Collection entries
--------------------------------

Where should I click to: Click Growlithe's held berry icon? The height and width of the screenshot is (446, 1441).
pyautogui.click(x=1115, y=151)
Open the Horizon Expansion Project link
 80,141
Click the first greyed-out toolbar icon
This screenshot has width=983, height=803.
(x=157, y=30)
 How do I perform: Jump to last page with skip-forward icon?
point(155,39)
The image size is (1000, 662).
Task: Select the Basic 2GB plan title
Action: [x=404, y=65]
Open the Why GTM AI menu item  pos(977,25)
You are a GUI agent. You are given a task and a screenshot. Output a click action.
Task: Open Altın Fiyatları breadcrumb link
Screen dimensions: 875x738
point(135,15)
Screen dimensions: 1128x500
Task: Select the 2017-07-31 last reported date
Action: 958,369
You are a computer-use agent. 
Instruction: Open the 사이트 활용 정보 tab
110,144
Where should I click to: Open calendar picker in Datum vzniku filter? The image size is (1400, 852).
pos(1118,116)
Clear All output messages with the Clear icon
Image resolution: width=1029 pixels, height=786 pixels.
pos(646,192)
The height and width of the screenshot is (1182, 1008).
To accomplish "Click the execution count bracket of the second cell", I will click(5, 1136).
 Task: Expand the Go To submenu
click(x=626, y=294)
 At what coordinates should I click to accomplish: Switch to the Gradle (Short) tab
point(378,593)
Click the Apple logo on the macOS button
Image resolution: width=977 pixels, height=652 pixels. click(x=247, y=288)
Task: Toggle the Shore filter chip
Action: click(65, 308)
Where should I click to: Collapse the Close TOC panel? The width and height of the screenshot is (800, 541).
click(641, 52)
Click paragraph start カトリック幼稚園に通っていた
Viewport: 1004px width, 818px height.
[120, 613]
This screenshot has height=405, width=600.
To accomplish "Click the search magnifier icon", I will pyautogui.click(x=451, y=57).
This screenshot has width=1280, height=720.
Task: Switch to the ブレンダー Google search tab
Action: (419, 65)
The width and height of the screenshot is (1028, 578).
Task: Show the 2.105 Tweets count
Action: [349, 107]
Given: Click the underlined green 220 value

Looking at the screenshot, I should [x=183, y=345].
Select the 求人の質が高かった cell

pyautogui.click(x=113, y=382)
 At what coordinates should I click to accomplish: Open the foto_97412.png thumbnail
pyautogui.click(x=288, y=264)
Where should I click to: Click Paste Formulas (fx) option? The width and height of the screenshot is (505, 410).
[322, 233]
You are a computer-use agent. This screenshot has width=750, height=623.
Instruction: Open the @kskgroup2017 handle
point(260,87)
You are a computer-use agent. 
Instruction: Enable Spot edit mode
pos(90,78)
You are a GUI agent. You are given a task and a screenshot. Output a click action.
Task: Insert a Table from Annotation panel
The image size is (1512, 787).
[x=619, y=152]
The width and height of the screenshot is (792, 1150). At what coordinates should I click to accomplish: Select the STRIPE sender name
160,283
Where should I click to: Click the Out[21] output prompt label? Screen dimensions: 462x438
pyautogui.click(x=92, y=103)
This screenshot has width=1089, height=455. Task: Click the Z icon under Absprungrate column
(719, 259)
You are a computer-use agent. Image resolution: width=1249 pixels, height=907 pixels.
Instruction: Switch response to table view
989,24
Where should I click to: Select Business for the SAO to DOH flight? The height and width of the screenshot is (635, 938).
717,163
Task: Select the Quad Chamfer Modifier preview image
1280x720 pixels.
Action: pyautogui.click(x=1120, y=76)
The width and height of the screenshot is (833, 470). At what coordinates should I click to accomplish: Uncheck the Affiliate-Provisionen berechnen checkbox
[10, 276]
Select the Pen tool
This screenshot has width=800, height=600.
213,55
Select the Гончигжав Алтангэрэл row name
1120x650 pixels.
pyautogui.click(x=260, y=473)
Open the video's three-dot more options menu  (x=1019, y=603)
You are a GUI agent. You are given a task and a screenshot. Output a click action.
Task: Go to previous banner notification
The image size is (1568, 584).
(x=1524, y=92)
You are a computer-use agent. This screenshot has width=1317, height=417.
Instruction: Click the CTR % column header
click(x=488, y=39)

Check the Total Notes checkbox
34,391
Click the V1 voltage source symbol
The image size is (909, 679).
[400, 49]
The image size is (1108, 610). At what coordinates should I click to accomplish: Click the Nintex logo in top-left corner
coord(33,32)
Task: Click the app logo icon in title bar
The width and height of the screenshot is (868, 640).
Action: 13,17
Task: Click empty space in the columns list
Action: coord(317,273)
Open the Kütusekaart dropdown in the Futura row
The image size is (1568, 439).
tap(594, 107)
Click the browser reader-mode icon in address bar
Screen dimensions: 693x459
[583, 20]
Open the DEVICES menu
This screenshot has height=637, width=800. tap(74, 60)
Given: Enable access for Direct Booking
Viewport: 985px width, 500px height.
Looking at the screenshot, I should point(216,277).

--------------------------------

Every record above needs to be repeated word for word.

▶ SOLUTION
Where should I click to: Click Growlithe's held berry icon? The height and width of the screenshot is (446, 1441).
pyautogui.click(x=1115, y=151)
Open the Horizon Expansion Project link
 80,141
Click the first greyed-out toolbar icon
This screenshot has width=983, height=803.
(x=157, y=30)
 How do I perform: Jump to last page with skip-forward icon?
point(155,39)
The image size is (1000, 662).
Task: Select the Basic 2GB plan title
Action: [x=404, y=65]
Open the Why GTM AI menu item  pos(977,25)
You are a GUI agent. You are given a task and a screenshot. Output a click action.
Task: Open Altın Fiyatları breadcrumb link
Screen dimensions: 875x738
point(135,15)
Screen dimensions: 1128x500
Task: Select the 2017-07-31 last reported date
Action: 958,369
You are a computer-use agent. 
Instruction: Open the 사이트 활용 정보 tab
110,144
Where should I click to: Open calendar picker in Datum vzniku filter? The image size is (1400, 852).
pos(1118,116)
Clear All output messages with the Clear icon
Image resolution: width=1029 pixels, height=786 pixels.
pos(646,192)
The height and width of the screenshot is (1182, 1008).
To accomplish "Click the execution count bracket of the second cell", I will click(5, 1136).
 Task: Expand the Go To submenu
click(x=626, y=294)
 At what coordinates should I click to accomplish: Switch to the Gradle (Short) tab
point(378,593)
Click the Apple logo on the macOS button
Image resolution: width=977 pixels, height=652 pixels. click(x=247, y=288)
Task: Toggle the Shore filter chip
Action: click(65, 308)
Where should I click to: Collapse the Close TOC panel? The width and height of the screenshot is (800, 541).
click(641, 52)
Click paragraph start カトリック幼稚園に通っていた
Viewport: 1004px width, 818px height.
[120, 613]
This screenshot has height=405, width=600.
To accomplish "Click the search magnifier icon", I will pyautogui.click(x=451, y=57).
This screenshot has width=1280, height=720.
Task: Switch to the ブレンダー Google search tab
Action: (419, 65)
The width and height of the screenshot is (1028, 578).
Task: Show the 2.105 Tweets count
Action: [349, 107]
Given: Click the underlined green 220 value

Looking at the screenshot, I should [x=183, y=345].
Select the 求人の質が高かった cell

pyautogui.click(x=113, y=382)
 At what coordinates should I click to accomplish: Open the foto_97412.png thumbnail
pyautogui.click(x=288, y=264)
Where should I click to: Click Paste Formulas (fx) option? The width and height of the screenshot is (505, 410).
[322, 233]
You are a computer-use agent. This screenshot has width=750, height=623.
Instruction: Open the @kskgroup2017 handle
point(260,87)
You are a computer-use agent. 
Instruction: Enable Spot edit mode
pos(90,78)
You are a GUI agent. You are given a task and a screenshot. Output a click action.
Task: Insert a Table from Annotation panel
The image size is (1512, 787).
[x=619, y=152]
The width and height of the screenshot is (792, 1150). At what coordinates should I click to accomplish: Select the STRIPE sender name
160,283
Where should I click to: Click the Out[21] output prompt label? Screen dimensions: 462x438
pyautogui.click(x=92, y=103)
This screenshot has width=1089, height=455. Task: Click the Z icon under Absprungrate column
(719, 259)
You are a computer-use agent. Image resolution: width=1249 pixels, height=907 pixels.
Instruction: Switch response to table view
989,24
Where should I click to: Select Business for the SAO to DOH flight? The height and width of the screenshot is (635, 938).
717,163
Task: Select the Quad Chamfer Modifier preview image
1280x720 pixels.
Action: pyautogui.click(x=1120, y=76)
The width and height of the screenshot is (833, 470). At what coordinates should I click to accomplish: Uncheck the Affiliate-Provisionen berechnen checkbox
[10, 276]
Select the Pen tool
This screenshot has width=800, height=600.
213,55
Select the Гончигжав Алтангэрэл row name
1120x650 pixels.
pyautogui.click(x=260, y=473)
Open the video's three-dot more options menu  (x=1019, y=603)
You are a GUI agent. You are given a task and a screenshot. Output a click action.
Task: Go to previous banner notification
The image size is (1568, 584).
(x=1524, y=92)
You are a computer-use agent. This screenshot has width=1317, height=417.
Instruction: Click the CTR % column header
click(x=488, y=39)

Check the Total Notes checkbox
34,391
Click the V1 voltage source symbol
The image size is (909, 679).
[400, 49]
The image size is (1108, 610). At what coordinates should I click to accomplish: Click the Nintex logo in top-left corner
coord(33,32)
Task: Click the app logo icon in title bar
The width and height of the screenshot is (868, 640).
Action: 13,17
Task: Click empty space in the columns list
Action: coord(317,273)
Open the Kütusekaart dropdown in the Futura row
The image size is (1568, 439).
tap(594, 107)
Click the browser reader-mode icon in address bar
Screen dimensions: 693x459
[583, 20]
Open the DEVICES menu
This screenshot has height=637, width=800. tap(74, 60)
Given: Enable access for Direct Booking
Viewport: 985px width, 500px height.
Looking at the screenshot, I should point(216,277).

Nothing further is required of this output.